10.7.1 Wide Character Support

Wide character handling is introduced, with the following highlights:

character code sets up to 31 bit wide;
three built-in wide character modes (ISO_8859_1, UTF8, EUC), selectable via environment flags;
complete control over the external encoding via hook functions.

For programs using the default ISO_8859_1 character set, the introduction of wide characters is transparent, except for the string format change in the foreign language interface; see below.

In programs using the EUC character set, the multibyte EUC characters are now input as a single, up to 23 bit wide, character code. This character code can be easily decomposed into its constituent bytes, if needed. The encoding function is described in detail in the SICStus manual.

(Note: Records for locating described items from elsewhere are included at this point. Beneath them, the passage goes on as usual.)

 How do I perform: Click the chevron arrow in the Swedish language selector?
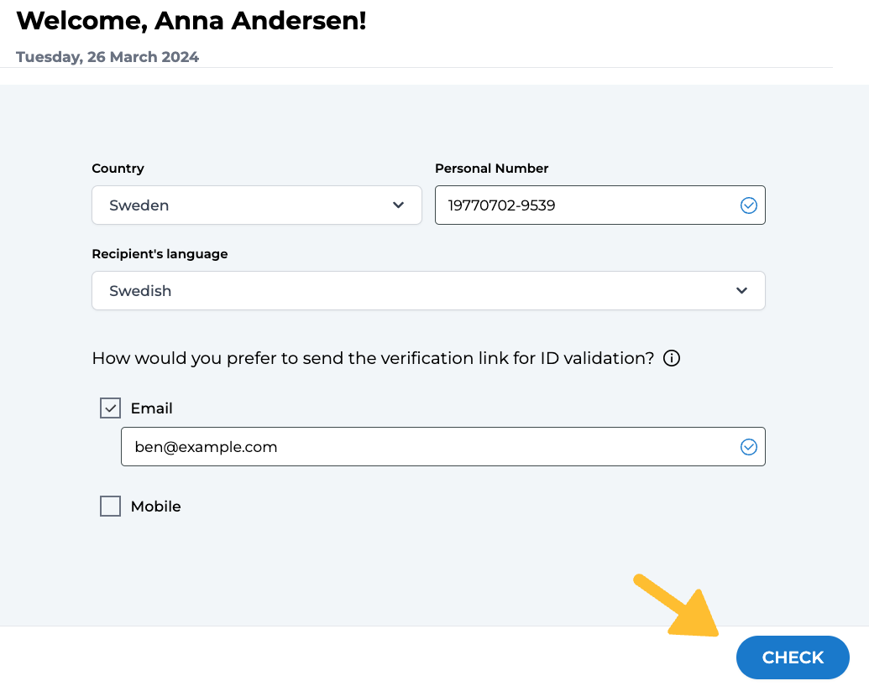(741, 291)
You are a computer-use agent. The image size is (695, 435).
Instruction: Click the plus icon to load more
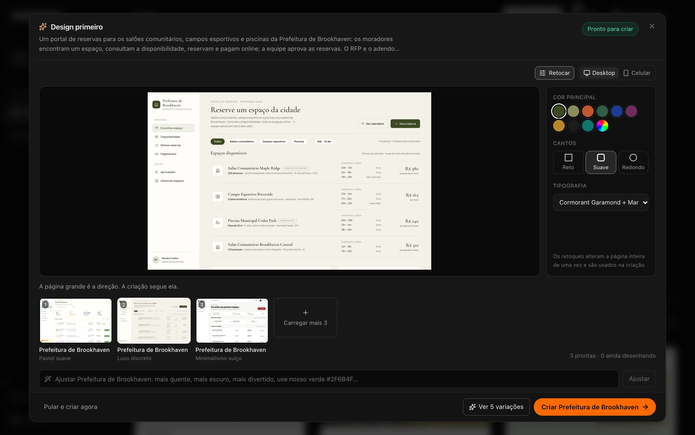[305, 312]
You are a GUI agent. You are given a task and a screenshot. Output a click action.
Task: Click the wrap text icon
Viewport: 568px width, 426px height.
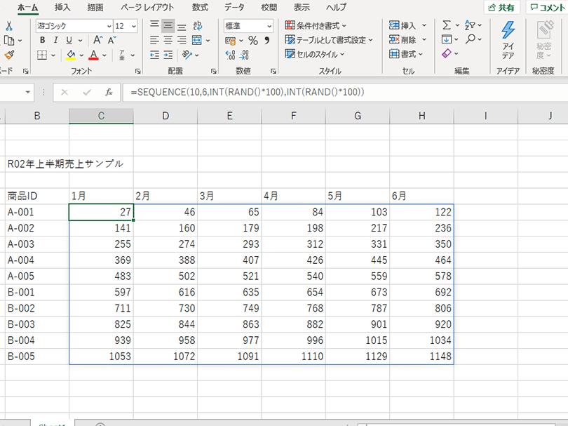pyautogui.click(x=197, y=26)
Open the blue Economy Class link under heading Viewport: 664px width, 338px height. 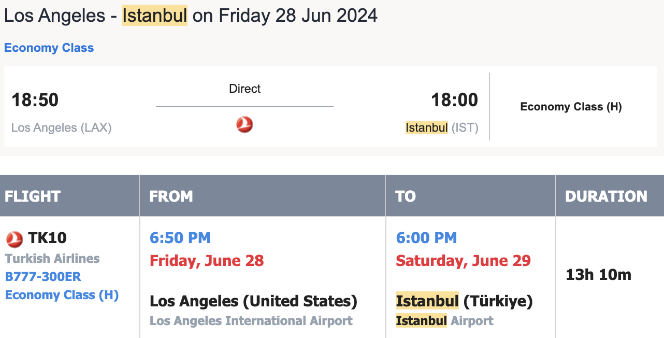click(x=49, y=48)
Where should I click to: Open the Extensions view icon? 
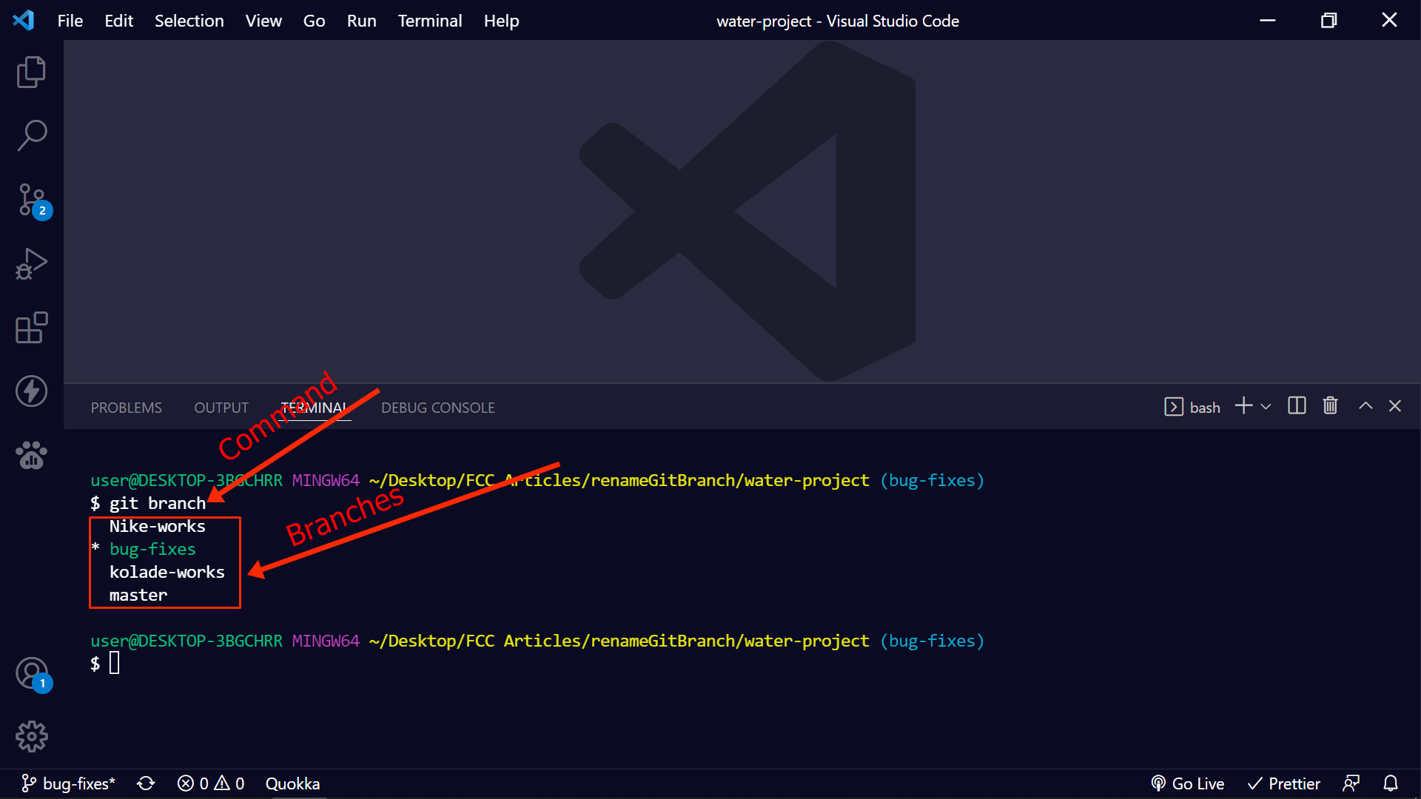[31, 327]
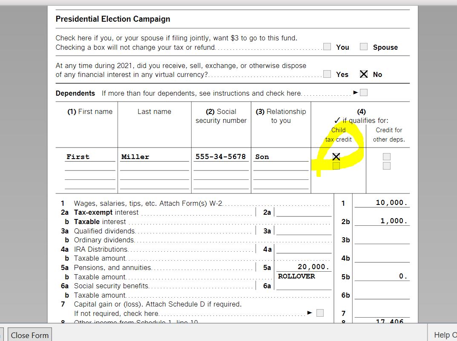Select line 5a pensions amount 20,000
The width and height of the screenshot is (457, 341).
(x=304, y=267)
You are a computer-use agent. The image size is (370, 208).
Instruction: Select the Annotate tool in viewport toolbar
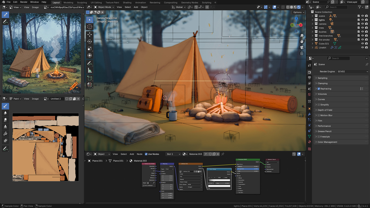point(90,63)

To support wide characters, the foreign language interface now uses UTF-8 encoding for strings containing non-ASCII characters (codes >= 128). This affects programs with strings that contain e.g. accented characters and that transfer such strings between Prolog and C. If such a string is created on the C side, it should be converted to UTF-8, before passing it to Prolog. Similarly for a string passed from Prolog to C, if it is to be decomposed into characters on the C side, the inverse transformation has to be applied.

Utility functions SP_code_wci() and SP_wci_code() are provided to support the conversion of strings between the WCI (Wide Character Internal encoding, i.e. UTF-8) format and wide character codes.